▶ _WRITTEN EXERCISE 1_
According to the pathlib tutorial below, what class does Path resolve to on Windows?
▶ _WRITTEN EXERCISE 2_
Decide whether each statement agrees with the pathlib tutorial below. Answer yes or no for each, and quote the words from the tutorial that settle it.
(a) Each station uploads CSV files every day.
(b) The weather stations are spread across five geographic regions.
(c) The .suffix attribute gives the extension without the dot.
▶ _WRITTEN EXERCISE 3_
Pick up the pathlib tutorial below from the point where it stops, and continue it.

▶ _PASSAGE TO READ_
Python Python

Building a Sensor Data Pipeline with Python's pathlib

Dima Iun 30, 2026

Introduction

Every Python program that touches the filesystem eventually accumulates a tangle of os.path.join calls, os.path.splitext acrobatics, and open(os.path.join(base, subdir, filename)) chains. The code works — until someone on Windows has a different path separator, until a developer drops a trailing slash in the wrong place, or until the same path gets constructed five different ways across the codebase and one of them is subtly wrong.

Python's pathlib module replaces all of that with a single Path object that knows what it is, where it lives, and how to reach its neighbors. Paths become objects with attributes — .stem, .suffix, .parent — not strings that must be sliced and rejoined. Directory traversal becomes a one-liner with glob(). Reading and writing a file becomes path.read_text() and path.write_text().

This tutorial builds a sensor data ingestion pipeline for a climate research network. Along the way it replaces every fragile os.path pattern with the equivalent pathlib operation, explaining exactly what breaks in the string-manipulation version and what the path-object version makes safe.


Background

pathlib models a filesystem path as an object rather than a string. The core class is Path, which automatically resolves to PosixPath on Linux and macOS or WindowsPath on Windows — the same code runs correctly on both without any conditional logic.

A Path object exposes every component of its address as a named attribute:

  • .name — the final component, including extension (2024-01-17.csv)
  • .stem — the final component without its extension (2024-01-17)
  • .suffix — the extension including the dot (.csv)
  • .parent — the containing directory, itself a Path object
  • .parts — all components as a tuple (('/', 'home', 'coder', 'learning', ...))

Paths are constructed by passing a string to Path(), or by joining components with the / operator — which replaces every os.path.join call. Path objects are comparable, sortable, and accepted anywhere a string path is expected. Most open(), os, and standard library functions accept them directly.


Practical Scenario

A climate research network operates weather stations across three geographic regions. Each station uploads daily CSV files containing temperature and humidity readings taken at three intervals throughout the day. The files accumulate in a shared archive, organized by station ID.

An ingestion pipeline runs at the end of each day. It scans the archive for the most recent readings per station, computes daily averages, writes a formatted summary report to a separate reports directory, and produces an audit log with file sizes and modification times for the compliance team.

The pipeline runs on the field servers running Linux and on analysts' laptops running macOS and Windows. Any path logic that hardcodes separators, relies on string slicing, or uses OS-specific calls will silently break on at least one platform. The compliance audit requires that every file processed be listed with its exact size in bytes — metadata that must be queried from the filesystem, not inferred from the data.


The Problem with String-Based Path Manipulation

The first version of the pipeline uses os.path throughout — the standard approach before pathlib existed.

Create a new file:

touch sensor_pipeline.py

Run it using:

python3 sensor_pipeline.py
import os
import csv

BASE = "/home/coder/learning/sensor_archive"

▶ _SOURCE MATERIAL_

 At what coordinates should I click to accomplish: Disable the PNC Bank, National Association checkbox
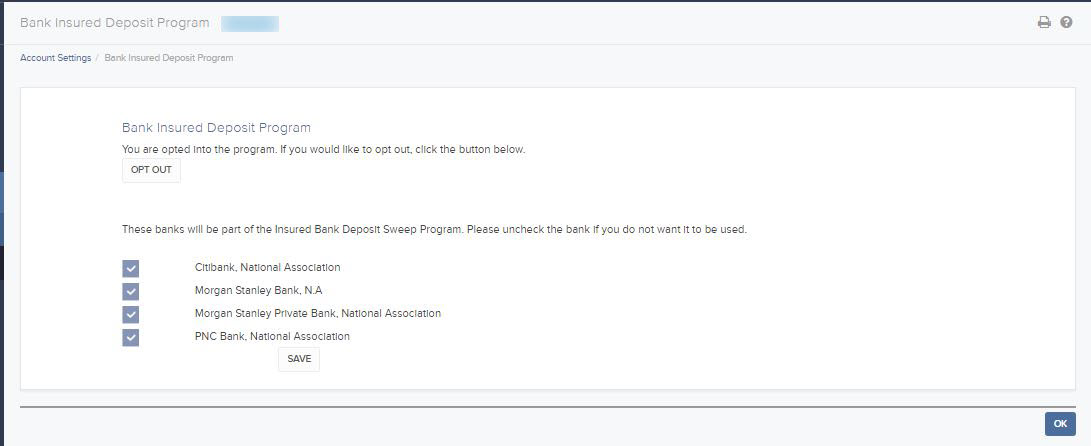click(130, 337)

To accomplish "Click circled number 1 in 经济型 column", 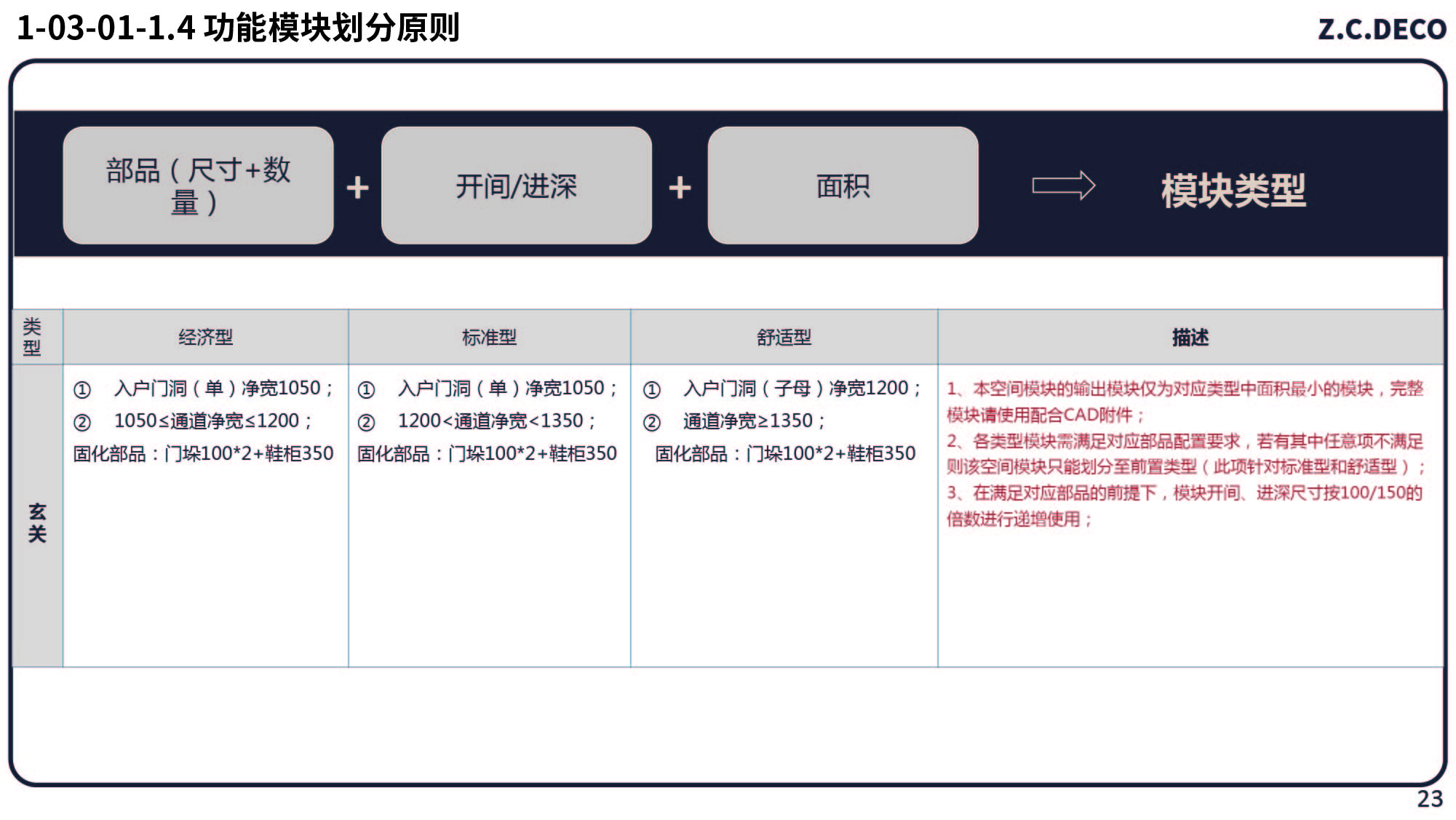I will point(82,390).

▶ _EXERCISE OUTPUT 1_
WindowsPath

▶ _EXERCISE OUTPUT 2_
(a) Yes: "Each station uploads daily CSV files containing temperature and humidity readings taken at three intervals throughout the day."
(b) No: "A climate research network operates weather stations across three geographic regions."
(c) No: ".suffix — the extension including the dot (.csv)"

▶ _EXERCISE OUTPUT 3_
STATIONS = ["NST-01", "NST-02", "NST-03"]
DATES = ["2024-01-15", "2024-01-16", "2024-01-17"]
READINGS = {
    "NST-01": [(21.4, 65), (24.1, 58), (19.8, 72)],
    "NST-02": [(18.2, 70), (20.5, 63), (16.9, 78)],
    "NST-03": [(25.3, 55), (27.8, 49), (23.1, 61)],
}

def setup_archive():
    for station in STATIONS:
        station_dir = os.path.join(BASE, station)
        os.makedirs(station_dir, exist_ok=True)
        for date in DATES:
            file_path = os.path.join(station_dir, date + ".csv")
            with open(file_path, "w") as f:
                f.write("timestamp,temp_c,humidity\n")
                for i, (temp, hum) in enumerate(READINGS[station]):
                    hour = 8 + i * 5
                    f.write(f"{date}T{hour:02d}:00:00,{temp},{hum}\n")

def process_station(station_id):
    station_dir = os.path.join(BASE, station_id)
    files = [f for f in os.listdir(station_dir) if f.endswith(".csv")]
    files.sort()
    latest = files[-1]
    latest_path = os.path.join(station_dir, latest)
    date_label = os.path.splitext(latest)[0]

    with open(latest_path) as f:
        reader = csv.DictReader(f)
        temps = [float(r["temp_c"]) for r in reader]

    avg = sum(temps) / len(temps)
    print(f"Station {station_id} | Latest: {date_label} | Avg temp: {avg:.1f}°C")

setup_archive()
for station in STATIONS:
    process_station(station)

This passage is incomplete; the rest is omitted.